Friday’s surprisingly strong jobs report provided a boost to President Biden, at a time when voters were nervous about his management of the economy.
The report pointed out that the United States is not in a recession, despite negative economic growth. He highlighted the strength of the labor market, which is the president’s greatest economic pride. The report, which analysts from Capital Economics wrote in a research note Friday morning, “appears to make fun of claims the economy is heading into, not to mention already stagnant.”
But the statement from the Labor Department also contained warnings to Biden about inflation, the issue that has pushed legs off his approval rates this year.
The persistently hot pace of employment growth, along with faster-than-expected worker wage gains, is likely to fuel the Federal Reserve’s desire to aggressively raise interest rates to stifle price growth. These rates increase risk, put the brakes on the economy, and lead to higher unemployment.

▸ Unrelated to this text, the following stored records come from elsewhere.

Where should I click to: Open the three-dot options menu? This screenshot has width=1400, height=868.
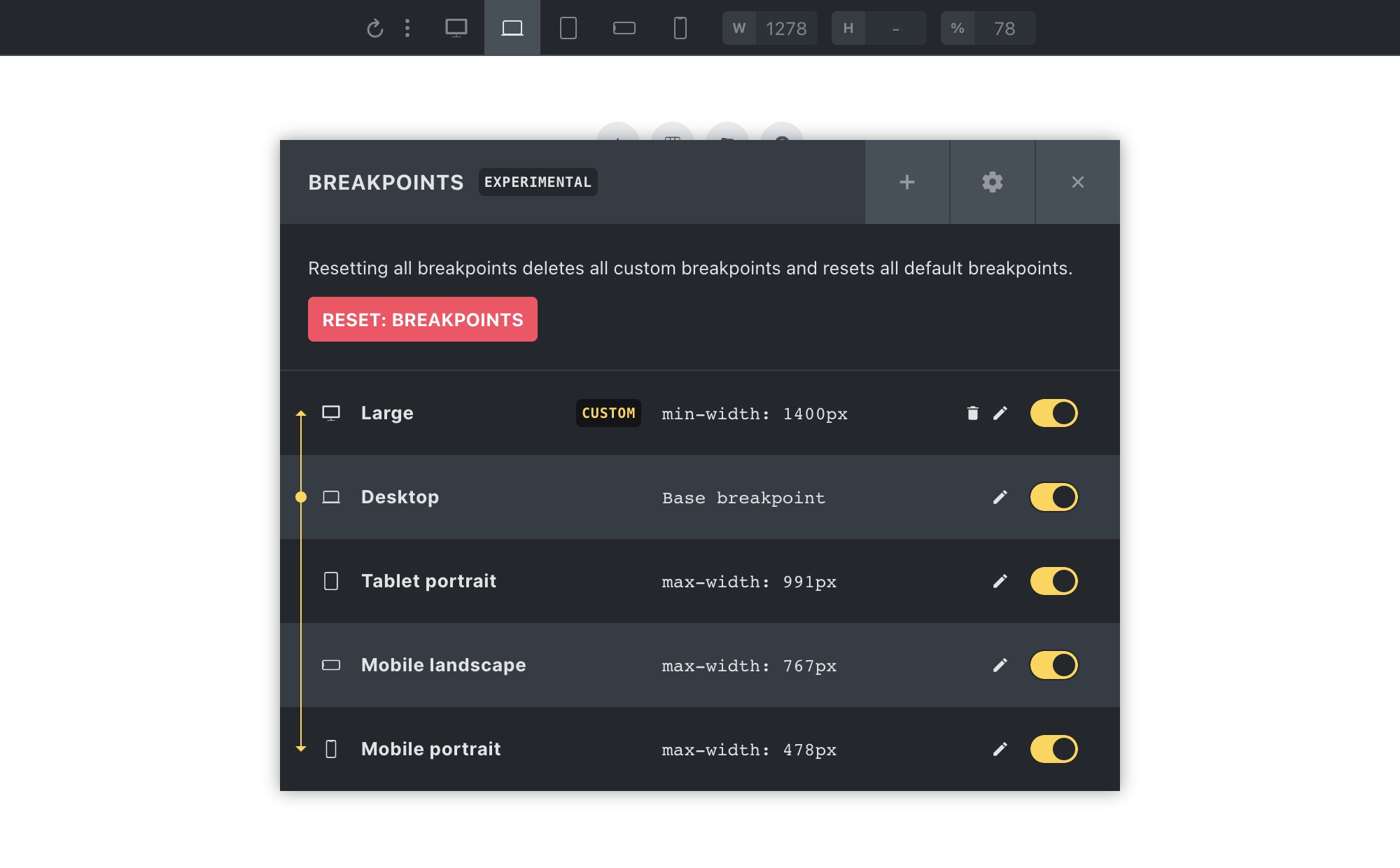point(407,28)
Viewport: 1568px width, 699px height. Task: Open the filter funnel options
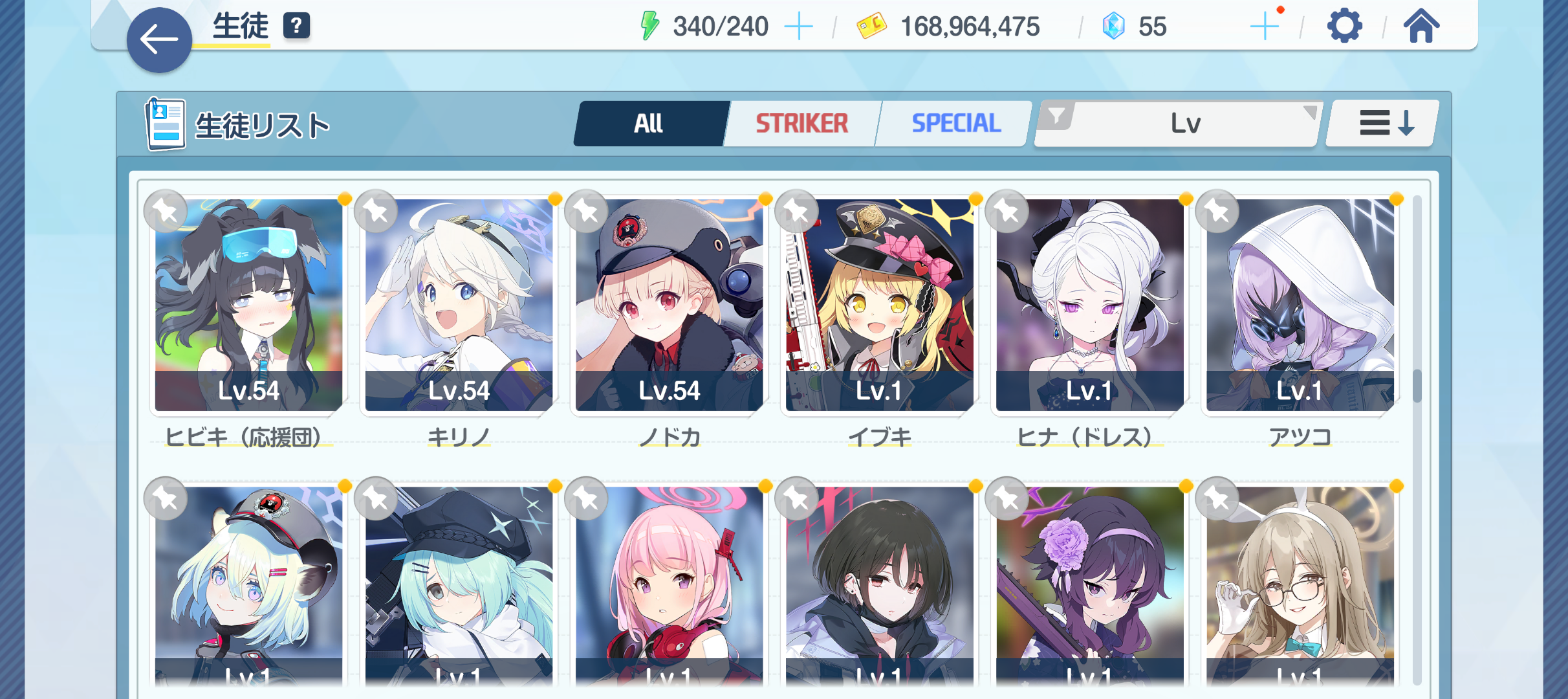(1056, 116)
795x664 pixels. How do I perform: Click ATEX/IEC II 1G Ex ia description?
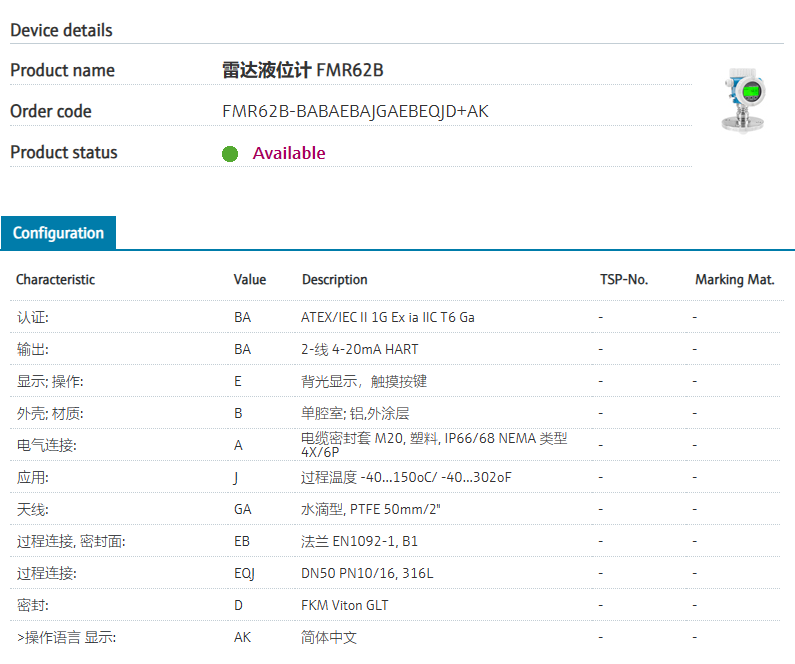(388, 317)
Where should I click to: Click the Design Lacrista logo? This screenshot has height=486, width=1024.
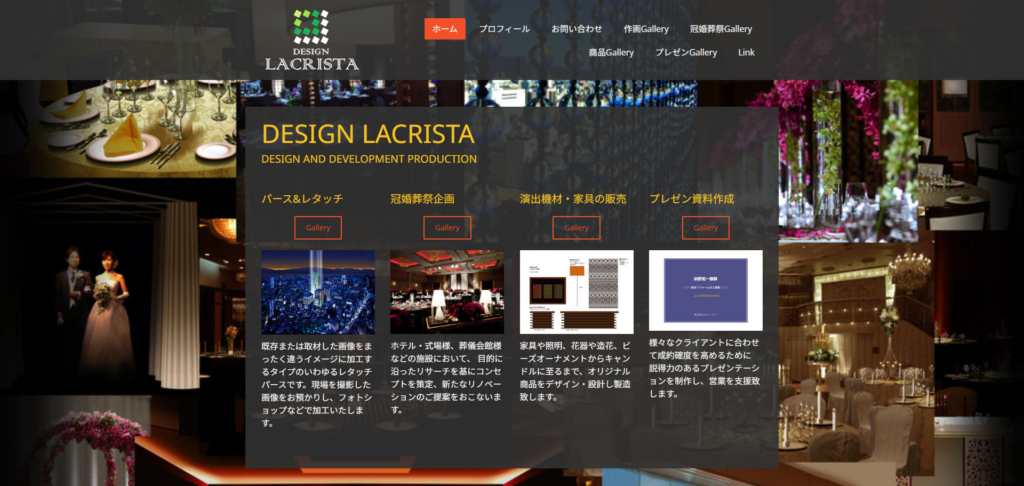[311, 40]
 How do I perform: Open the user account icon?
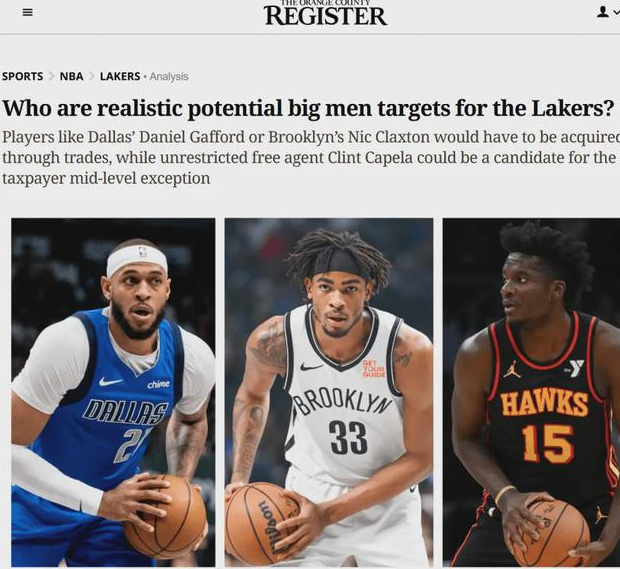coord(602,12)
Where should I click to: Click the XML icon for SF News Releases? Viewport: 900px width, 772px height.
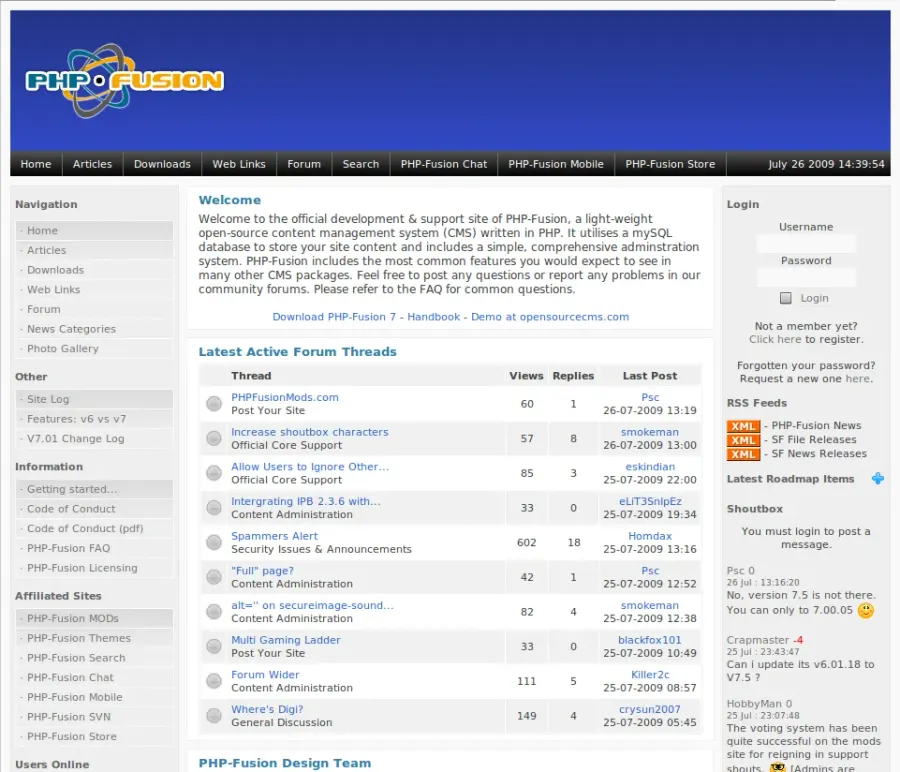tap(743, 454)
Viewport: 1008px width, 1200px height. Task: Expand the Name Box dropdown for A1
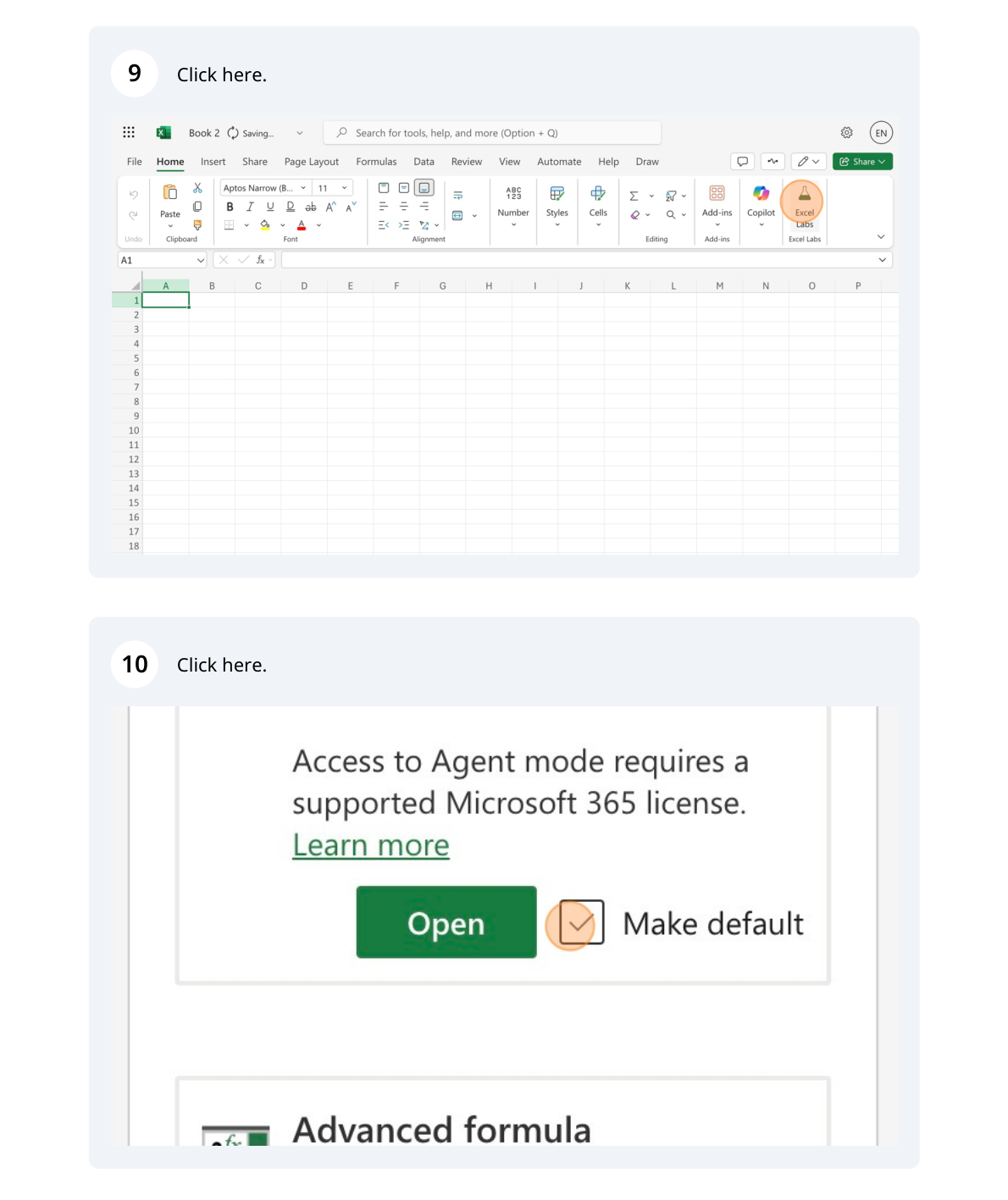[x=200, y=261]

Biden celebrated the report Friday, noting in a statement that “in the second quarter of this year, we created more jobs than any quarter of my predecessors in the nearly 40 years before the pandemic.”
Biden’s acceptance rates have fallen amid rising inflation, although job growth is solid and unemployment is low. He has repeatedly said that fighting inflation is his top economic priority, even as he praises the strength of the labor market and brags about a swift return to low unemployment on his reign after the pandemic recession in 2020.
But some economists, such as Lawrence Summers, the former Treasury secretary, have cautioned that Biden’s dreams of lowering inflation and continued job growth are fraying. They say that in order to tame rising prices, the unemployment rate must rise, putting millions of Americans out of work.
Biden and his aides insist that is not the case, arguing that the economy could shift to slower job growth and lower inflation while the unemployment rate remains low.
The president and his team have been trying for months to portray a potential slowdown in job growth as a healthy signal of the economy’s transition from a fast-growing, high-inflation recovery from pandemic stagnation to a new era of sluggish growth with more stable prices. .
Mr. Biden repeated that on Friday. “Additional job growth from this strong position will be slower,” he said. “That’s not a bad thing, because our economy should transition to stable growth for the coming years.”
“Web maven. Infuriatingly humble beer geek. Bacon fanatic. Typical creator. Music expert.”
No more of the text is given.